## Dataset entries
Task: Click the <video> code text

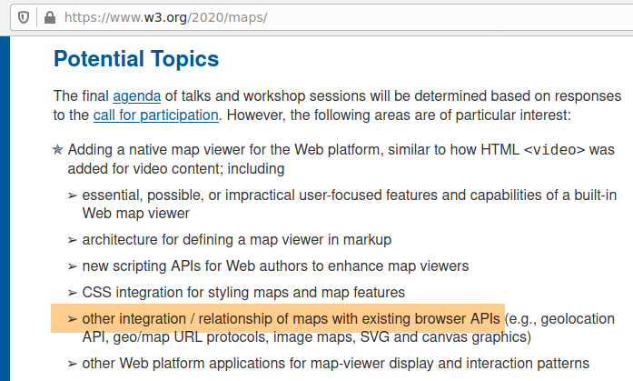Action: [x=555, y=150]
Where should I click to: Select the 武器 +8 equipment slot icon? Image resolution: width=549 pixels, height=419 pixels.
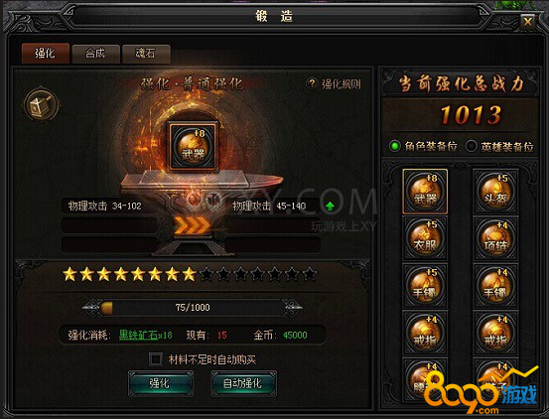[x=425, y=191]
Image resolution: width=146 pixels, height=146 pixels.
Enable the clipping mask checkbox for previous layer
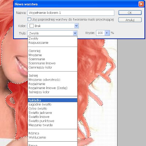click(29, 19)
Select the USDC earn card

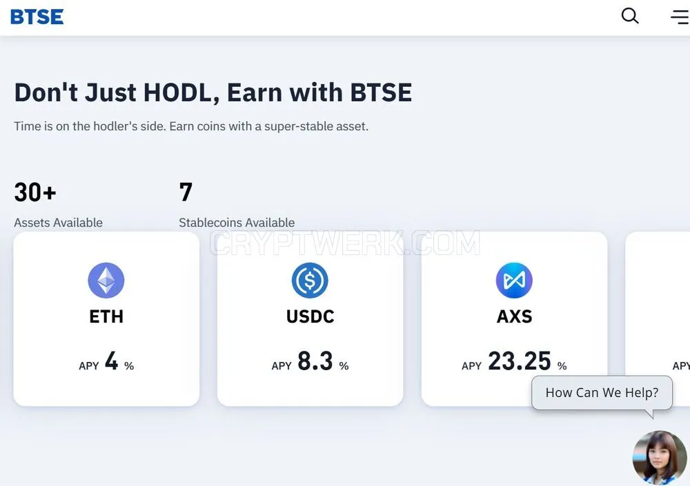tap(311, 319)
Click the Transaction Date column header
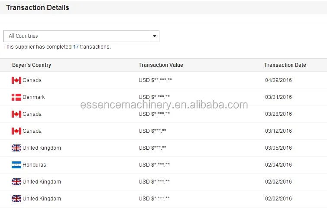 (285, 65)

## Problem details
Reproduce nothing but the lines running from the line with "Where should I" through the end of the records, keeping both end lines and dropping the pictures.

## Answer section
Where should I click to: Select the 武器 +8 equipment slot icon? Image resolution: width=549 pixels, height=419 pixels.
[x=425, y=191]
Image resolution: width=146 pixels, height=146 pixels.
Enable the clipping mask checkbox for previous layer
click(29, 19)
Select the USDC earn card

tap(311, 319)
Click the Transaction Date column header
 (285, 65)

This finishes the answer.